● Your objective: Please rewrite the listing below as a numbered list, one line per item, skipping blank lines and leaving out the pictures.

● Listed entries:
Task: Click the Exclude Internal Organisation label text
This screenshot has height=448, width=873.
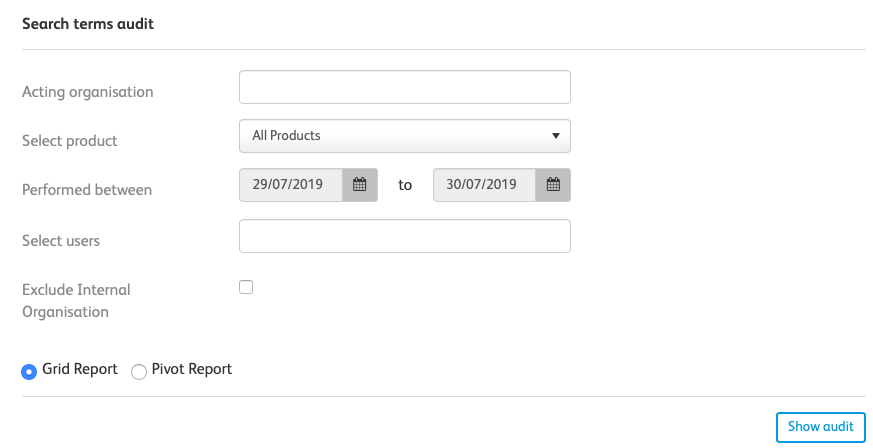Action: [x=76, y=300]
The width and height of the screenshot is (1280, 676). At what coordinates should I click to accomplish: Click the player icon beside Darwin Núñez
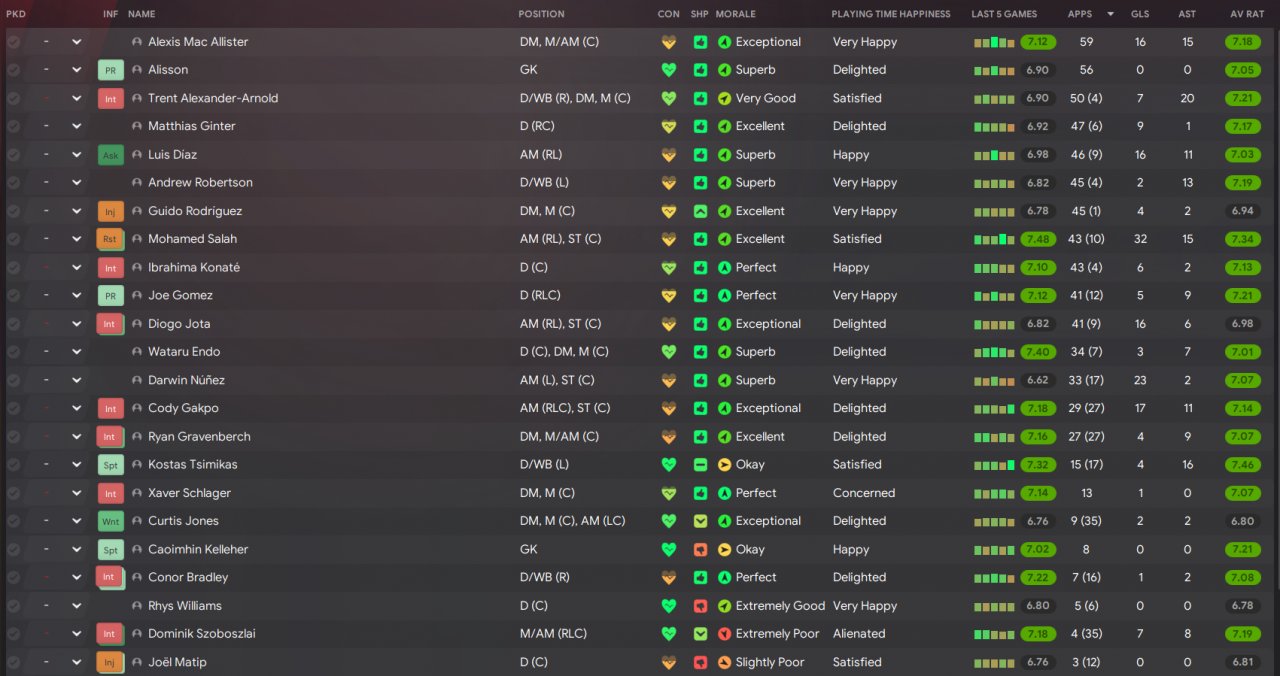pyautogui.click(x=137, y=381)
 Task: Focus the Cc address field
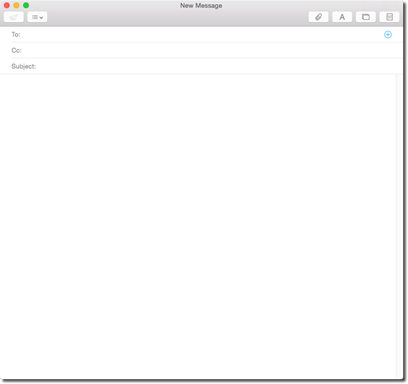coord(210,50)
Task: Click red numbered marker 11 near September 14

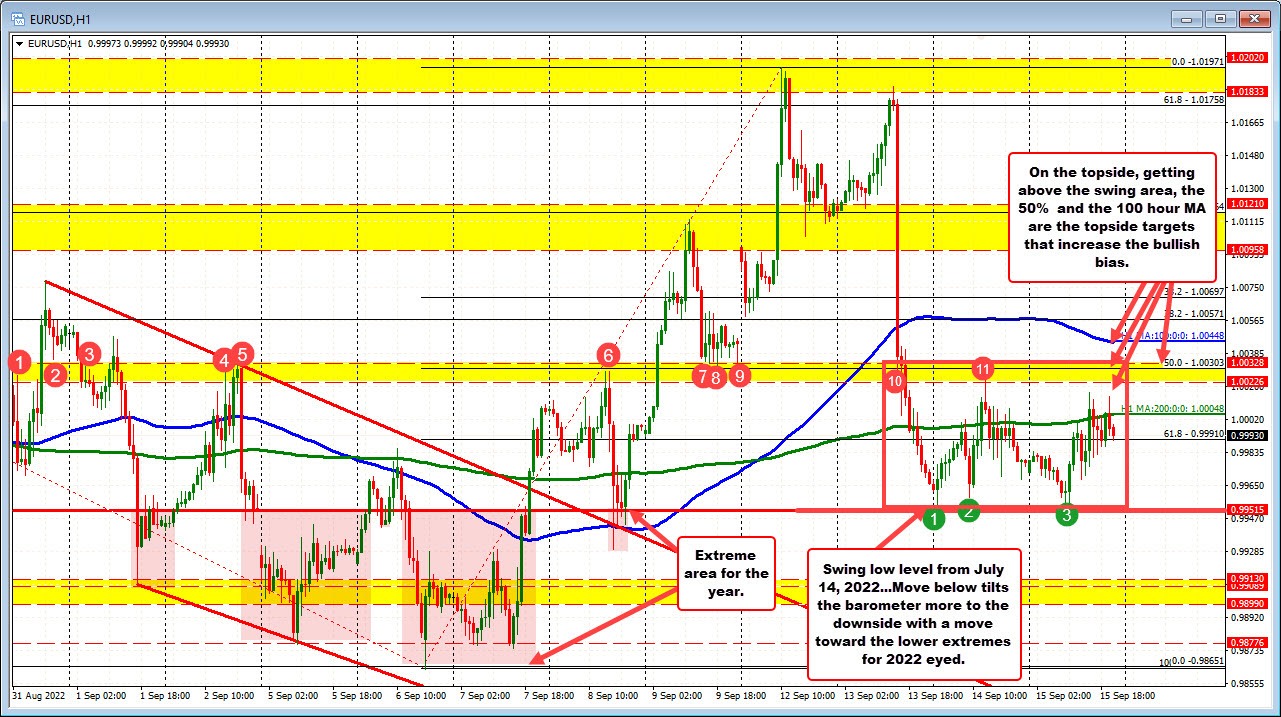Action: pos(984,368)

● Expected answer:
1. Task: Click the Exclude Internal Organisation label text
2. This screenshot has height=448, width=873.
3. Action: [x=76, y=300]
4. The width and height of the screenshot is (1280, 676). At what coordinates should I click to accomplish: Click the player icon beside Darwin Núñez
5. pyautogui.click(x=137, y=381)
6.  Task: Focus the Cc address field
7. coord(210,50)
8. Task: Click red numbered marker 11 near September 14
9. Action: pos(984,368)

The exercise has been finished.